▶ QUOTED TEXT
Summit Midstream GP, LLC (the "general partner"), a Delaware limited liability company, manages our operations and activities. Summit Midstream Partners, LLC ("Summit Investments"), a Delaware limited liability company, is the ultimate owner of our general partner and has the right to appoint the entire board of directors of our general partner.  Summit Investments is controlled by Energy Capital Partners II, LLC and its parallel and co-investment funds (collectively, "Energy Capital Partners" or our "Sponsor").
In addition to its 2% general partner interest in SMLP (including the incentive distribution rights ("IDRs") in respect of SMLP), Summit Investments has direct and indirect ownership interests in our common units. As of June 30, 2016, Summit Investments beneficially owned 29,854,581 SMLP common units.
Neither SMLP nor its subsidiaries have any employees. All of the personnel that conduct our business are employed by Summit Investments, but these individuals are sometimes referred to as our employees.

▶ PROBLEM 1
Duplicate the lines of the records from the line with "特定商取引法に基づく表示 (922, 869)" up to and including the last line of the records, reproducing each line exactly.
The passage above and the records after it come from unrelated sources.

▶ RECORDS FOR THE TASK
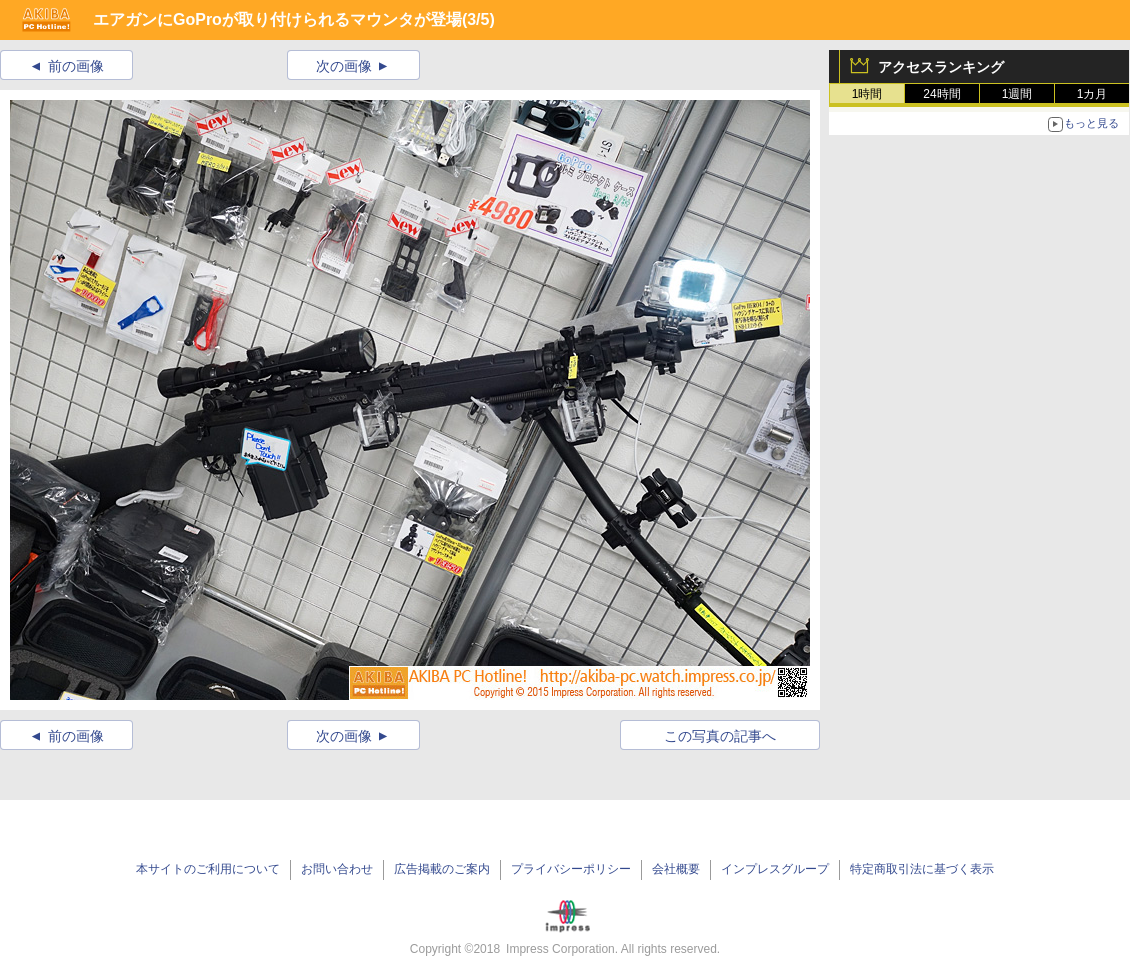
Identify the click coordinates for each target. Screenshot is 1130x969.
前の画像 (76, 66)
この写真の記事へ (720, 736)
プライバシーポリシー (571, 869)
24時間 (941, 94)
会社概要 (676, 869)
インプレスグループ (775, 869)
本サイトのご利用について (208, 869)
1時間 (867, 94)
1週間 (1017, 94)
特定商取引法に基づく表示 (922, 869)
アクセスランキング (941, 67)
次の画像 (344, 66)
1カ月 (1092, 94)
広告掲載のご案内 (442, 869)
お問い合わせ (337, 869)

▶ PROBLEM 2
In the passage about Summit Midstream, why are the people who conduct SMLP's business not actually SMLP's own employees?

▶ EXERCISE RESPONSE 1
特定商取引法に基づく表示 (922, 869)
アクセスランキング (941, 67)
次の画像 (344, 66)
1カ月 (1092, 94)
広告掲載のご案内 (442, 869)
お問い合わせ (337, 869)

▶ EXERCISE RESPONSE 2
Neither SMLP nor its subsidiaries have any employees. All of the personnel who conduct the business are employed by Summit Investments, even though they are sometimes referred to as SMLP's employees.